JIT compiled code (such as .Net, Java, etc.) will require engine (JVM/CLR) updates but will not require rebuilding. Current engines and libraries are not likely to be updated – thus this will require new versions (e.g. Java 8/11/12 to Java 13) that will need to be tested for full compatibility.

What software can and has been updated so far?

Open-source software (“Linux”, “FreeBSD”, etc.) can easily be rebuild as the source-code (except proprietary blobs) is available. Current versions of main distributions have not been updated so far but future versions are likely to be so, starting with 2020 updates.

Microsoft has indicated that Windows 20/04 has been rebuilt and future versions are likely to be updated, naturally all older versions of client & server (19XX, 18XX, etc.) will naturally not be updated. Thus servers rather than clients are more likely to be affected by this change as not likely to be updated until the next major long-term refresh.

What has been updated in Sandra?

Sandra 20/20/8 – aka Release 8 / version 30.50 – and later has been built with updated tools (Visual Studio 2019 latest version, ML/MASM, TASM assemblers) and JCC mitigation enabled. This includes all benchmarks including assembler code (x86 and x64). Note that assembler code needs to be modified by hand by adding alignment instructions where necessary.
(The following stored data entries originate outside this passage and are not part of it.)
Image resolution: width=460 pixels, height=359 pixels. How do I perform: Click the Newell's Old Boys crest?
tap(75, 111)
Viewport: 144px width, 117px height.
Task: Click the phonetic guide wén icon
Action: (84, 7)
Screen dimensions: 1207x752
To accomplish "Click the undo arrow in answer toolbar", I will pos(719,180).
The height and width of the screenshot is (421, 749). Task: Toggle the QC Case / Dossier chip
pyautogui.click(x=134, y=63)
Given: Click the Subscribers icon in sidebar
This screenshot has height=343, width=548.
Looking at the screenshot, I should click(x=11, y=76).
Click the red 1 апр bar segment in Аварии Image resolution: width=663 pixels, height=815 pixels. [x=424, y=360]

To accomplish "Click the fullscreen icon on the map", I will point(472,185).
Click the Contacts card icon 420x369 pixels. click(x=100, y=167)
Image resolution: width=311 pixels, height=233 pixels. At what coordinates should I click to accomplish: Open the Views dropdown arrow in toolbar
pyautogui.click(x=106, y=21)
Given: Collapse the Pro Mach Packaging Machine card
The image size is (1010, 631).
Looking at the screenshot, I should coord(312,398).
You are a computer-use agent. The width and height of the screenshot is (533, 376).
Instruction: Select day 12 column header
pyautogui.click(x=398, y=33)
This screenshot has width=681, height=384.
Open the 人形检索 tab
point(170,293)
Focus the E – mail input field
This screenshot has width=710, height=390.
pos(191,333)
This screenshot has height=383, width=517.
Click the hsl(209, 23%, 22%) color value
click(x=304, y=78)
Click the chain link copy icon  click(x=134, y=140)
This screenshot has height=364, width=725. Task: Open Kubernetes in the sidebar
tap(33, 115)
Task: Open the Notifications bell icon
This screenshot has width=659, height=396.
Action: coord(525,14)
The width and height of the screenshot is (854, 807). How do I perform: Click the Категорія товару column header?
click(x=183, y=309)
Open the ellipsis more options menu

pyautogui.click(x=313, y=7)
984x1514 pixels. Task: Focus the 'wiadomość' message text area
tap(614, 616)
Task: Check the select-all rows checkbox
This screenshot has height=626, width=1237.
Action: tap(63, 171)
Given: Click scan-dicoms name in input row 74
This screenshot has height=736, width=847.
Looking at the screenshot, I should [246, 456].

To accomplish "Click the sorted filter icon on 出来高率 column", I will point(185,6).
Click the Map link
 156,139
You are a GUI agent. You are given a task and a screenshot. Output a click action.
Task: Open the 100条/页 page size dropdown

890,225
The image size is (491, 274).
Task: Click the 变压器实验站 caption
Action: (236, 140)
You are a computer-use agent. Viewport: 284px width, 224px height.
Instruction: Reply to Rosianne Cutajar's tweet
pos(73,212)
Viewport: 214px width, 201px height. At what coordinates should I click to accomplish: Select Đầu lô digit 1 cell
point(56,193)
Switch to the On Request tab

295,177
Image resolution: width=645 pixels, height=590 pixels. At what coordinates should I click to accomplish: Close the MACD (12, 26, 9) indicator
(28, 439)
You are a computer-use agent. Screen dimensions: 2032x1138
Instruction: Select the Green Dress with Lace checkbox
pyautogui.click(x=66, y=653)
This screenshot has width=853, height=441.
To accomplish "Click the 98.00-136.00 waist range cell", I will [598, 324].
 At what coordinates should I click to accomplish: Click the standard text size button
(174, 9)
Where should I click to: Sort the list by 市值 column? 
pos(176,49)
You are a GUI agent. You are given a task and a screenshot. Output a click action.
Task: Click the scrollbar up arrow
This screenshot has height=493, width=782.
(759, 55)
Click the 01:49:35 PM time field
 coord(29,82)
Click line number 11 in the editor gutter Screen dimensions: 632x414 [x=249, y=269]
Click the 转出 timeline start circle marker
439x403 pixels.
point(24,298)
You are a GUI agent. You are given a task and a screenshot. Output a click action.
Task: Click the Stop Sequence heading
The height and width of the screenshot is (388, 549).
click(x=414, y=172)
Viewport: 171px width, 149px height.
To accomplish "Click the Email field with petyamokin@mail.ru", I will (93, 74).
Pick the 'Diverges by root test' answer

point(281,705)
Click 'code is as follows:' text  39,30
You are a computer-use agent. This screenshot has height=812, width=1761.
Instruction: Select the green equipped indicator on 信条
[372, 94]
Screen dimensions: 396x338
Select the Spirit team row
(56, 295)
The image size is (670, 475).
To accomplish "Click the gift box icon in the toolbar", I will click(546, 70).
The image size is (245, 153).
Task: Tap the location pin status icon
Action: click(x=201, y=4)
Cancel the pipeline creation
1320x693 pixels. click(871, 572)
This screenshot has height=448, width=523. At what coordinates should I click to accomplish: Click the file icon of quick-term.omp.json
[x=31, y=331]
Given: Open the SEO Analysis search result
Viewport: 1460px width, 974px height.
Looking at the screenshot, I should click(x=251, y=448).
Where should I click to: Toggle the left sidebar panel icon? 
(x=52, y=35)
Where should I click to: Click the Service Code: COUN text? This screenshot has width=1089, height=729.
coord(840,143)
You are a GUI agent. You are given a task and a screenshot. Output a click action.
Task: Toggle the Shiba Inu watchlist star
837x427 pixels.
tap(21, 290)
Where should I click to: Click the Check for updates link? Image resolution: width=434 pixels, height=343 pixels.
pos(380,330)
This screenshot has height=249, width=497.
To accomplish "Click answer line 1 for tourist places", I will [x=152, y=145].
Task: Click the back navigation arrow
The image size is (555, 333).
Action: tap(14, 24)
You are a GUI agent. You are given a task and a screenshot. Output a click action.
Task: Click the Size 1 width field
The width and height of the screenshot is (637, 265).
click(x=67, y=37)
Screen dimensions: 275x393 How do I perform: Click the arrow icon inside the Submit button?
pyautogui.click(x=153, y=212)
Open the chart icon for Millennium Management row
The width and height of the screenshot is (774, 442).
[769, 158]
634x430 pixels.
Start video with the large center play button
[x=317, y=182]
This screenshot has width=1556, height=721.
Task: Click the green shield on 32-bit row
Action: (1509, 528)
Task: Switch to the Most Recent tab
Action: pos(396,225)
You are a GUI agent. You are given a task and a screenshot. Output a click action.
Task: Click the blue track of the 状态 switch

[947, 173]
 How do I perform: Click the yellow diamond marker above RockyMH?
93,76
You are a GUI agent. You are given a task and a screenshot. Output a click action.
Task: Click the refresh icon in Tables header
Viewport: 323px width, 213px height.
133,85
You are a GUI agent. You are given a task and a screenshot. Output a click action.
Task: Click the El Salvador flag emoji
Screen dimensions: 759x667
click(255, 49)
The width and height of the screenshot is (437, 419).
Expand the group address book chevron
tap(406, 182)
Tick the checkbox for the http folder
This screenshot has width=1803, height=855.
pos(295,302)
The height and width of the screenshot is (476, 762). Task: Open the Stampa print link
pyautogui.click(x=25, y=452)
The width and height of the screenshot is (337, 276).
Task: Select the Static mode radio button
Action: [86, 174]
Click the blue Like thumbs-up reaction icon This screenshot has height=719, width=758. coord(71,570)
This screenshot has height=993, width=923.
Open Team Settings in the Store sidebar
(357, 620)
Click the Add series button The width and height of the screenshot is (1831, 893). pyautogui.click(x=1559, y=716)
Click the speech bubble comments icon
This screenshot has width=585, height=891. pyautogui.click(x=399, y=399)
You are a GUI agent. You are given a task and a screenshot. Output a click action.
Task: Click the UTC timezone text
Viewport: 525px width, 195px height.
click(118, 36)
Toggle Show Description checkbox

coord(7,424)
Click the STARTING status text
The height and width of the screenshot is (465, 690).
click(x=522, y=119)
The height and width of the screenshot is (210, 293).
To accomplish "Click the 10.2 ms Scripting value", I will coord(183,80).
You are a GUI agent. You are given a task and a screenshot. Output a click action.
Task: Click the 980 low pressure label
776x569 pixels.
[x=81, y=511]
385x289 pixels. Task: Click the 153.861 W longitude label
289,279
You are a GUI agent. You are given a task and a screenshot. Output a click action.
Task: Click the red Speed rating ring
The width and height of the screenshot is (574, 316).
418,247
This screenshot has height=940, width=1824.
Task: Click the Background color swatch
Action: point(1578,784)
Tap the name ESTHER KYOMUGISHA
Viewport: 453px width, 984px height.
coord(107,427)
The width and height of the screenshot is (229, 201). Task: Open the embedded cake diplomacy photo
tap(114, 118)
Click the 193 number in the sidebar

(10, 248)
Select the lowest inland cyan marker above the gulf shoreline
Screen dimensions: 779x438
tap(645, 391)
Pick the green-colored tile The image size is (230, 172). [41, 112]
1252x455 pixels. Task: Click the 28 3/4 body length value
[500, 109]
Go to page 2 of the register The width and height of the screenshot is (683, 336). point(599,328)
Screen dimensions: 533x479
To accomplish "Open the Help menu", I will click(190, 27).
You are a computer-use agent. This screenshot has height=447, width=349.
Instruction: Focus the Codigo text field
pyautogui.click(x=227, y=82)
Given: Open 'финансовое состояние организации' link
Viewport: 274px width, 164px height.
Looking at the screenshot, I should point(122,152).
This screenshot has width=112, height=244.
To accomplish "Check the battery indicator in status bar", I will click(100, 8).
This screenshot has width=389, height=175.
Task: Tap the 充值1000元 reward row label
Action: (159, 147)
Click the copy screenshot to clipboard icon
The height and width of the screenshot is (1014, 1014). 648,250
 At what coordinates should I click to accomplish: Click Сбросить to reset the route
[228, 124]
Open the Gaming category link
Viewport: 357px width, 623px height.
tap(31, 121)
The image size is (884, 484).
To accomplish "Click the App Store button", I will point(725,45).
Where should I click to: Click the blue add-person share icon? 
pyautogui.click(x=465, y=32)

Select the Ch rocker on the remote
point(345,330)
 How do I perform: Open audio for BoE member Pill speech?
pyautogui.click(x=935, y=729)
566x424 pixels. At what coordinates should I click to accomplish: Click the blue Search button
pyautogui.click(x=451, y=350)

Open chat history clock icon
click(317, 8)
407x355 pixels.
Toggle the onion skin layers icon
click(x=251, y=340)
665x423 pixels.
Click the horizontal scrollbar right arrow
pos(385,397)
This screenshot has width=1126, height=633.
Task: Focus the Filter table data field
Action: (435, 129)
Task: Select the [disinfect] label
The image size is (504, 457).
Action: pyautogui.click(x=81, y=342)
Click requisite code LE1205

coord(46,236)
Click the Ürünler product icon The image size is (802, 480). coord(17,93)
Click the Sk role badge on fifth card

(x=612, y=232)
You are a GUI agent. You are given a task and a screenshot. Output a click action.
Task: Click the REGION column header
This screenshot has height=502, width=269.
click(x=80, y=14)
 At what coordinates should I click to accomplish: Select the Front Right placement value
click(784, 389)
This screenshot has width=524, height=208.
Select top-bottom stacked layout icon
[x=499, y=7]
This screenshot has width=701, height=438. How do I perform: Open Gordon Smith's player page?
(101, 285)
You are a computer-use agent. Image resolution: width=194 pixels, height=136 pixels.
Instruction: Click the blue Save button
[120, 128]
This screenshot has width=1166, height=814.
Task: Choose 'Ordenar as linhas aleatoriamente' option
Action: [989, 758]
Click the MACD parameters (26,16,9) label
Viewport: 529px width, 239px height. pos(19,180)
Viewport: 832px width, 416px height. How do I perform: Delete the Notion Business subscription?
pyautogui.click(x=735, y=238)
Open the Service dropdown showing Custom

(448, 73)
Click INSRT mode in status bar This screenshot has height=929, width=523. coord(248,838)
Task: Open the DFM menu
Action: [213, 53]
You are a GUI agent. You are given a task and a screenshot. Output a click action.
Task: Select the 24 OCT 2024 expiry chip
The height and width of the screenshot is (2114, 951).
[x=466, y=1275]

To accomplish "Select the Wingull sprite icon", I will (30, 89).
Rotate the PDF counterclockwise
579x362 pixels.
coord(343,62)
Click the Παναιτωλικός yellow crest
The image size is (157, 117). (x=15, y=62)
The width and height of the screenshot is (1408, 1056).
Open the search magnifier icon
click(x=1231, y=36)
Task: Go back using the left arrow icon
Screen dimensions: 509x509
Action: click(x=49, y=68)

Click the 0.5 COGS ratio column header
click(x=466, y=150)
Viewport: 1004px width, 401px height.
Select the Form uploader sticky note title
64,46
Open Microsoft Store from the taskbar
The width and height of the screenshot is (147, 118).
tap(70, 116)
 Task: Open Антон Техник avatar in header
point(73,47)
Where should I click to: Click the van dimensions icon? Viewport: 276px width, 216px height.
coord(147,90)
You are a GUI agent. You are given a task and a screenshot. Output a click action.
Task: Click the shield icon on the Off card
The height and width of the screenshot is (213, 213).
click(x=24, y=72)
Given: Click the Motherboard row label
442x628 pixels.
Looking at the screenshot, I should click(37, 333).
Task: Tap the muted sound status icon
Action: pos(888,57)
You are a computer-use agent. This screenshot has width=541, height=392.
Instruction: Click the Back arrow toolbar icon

We are still analysing and instrumenting the benchmarks on a variety of processors and are continuing to optimise the code where required.

To compare against the other processors, please see our other articles:

Benchmarks of JCC Erratum Mitigation – AMD CPUs
Intel Core Gen11 TigerLake ULV (i7-1165G7) – CPU AVX512 Performance
Intel Core Gen10 IceLake ULV (i7-1065G7) – CPU AVX512 Performance
Intel Core Gen10 CometLake ULV (i7-10510U) – CPU Performance

Hardware Specifications

We are comparing common Intel Core/X architectures (gen 7, 8, 9) that are affected by the JCC erratum and microcode mitigating it has been installed. In this article we test the effect on Intel hardware only. See the other article for the effect on AMD hardware.

CPU Specifications	Intel i9-7900X (10C/20T) (Skylake-X)	Intel i9-9900K (8C/16T) (CoffeeLake-R)	Intel i7-8700K (6C/12T) (Coffeelake)	Comments
Cores (CU) / Threads (SP)	10C / 20T	8C / 16T	6C / 12T	Various code counts.
Special Instruction Sets	AVX512	AVX2/FMA	AVX2/FMA	512 or 256-bit.
Microcode no JCC	5E	Ax, Bx	Ax, Bx
Microcode with JCC	65	Dx	Cx	More revisions.

Native Performance

We are testing native arithmetic, SIMD and cryptography performance using the highest performing instruction sets (AVX512, AVX2/FMA, AVX, etc.).

Results Interpretation: Higher values (GOPS, MB/s, etc.) mean better performance.

Environment: Windows 10 x64, latest Intel drivers. 2MB “large pages” were enabled and in use. Turbo / Boost was enabled on all configurations. Latest JCC-enabling microcode has been installed either through the latest BIOS or Windows itself.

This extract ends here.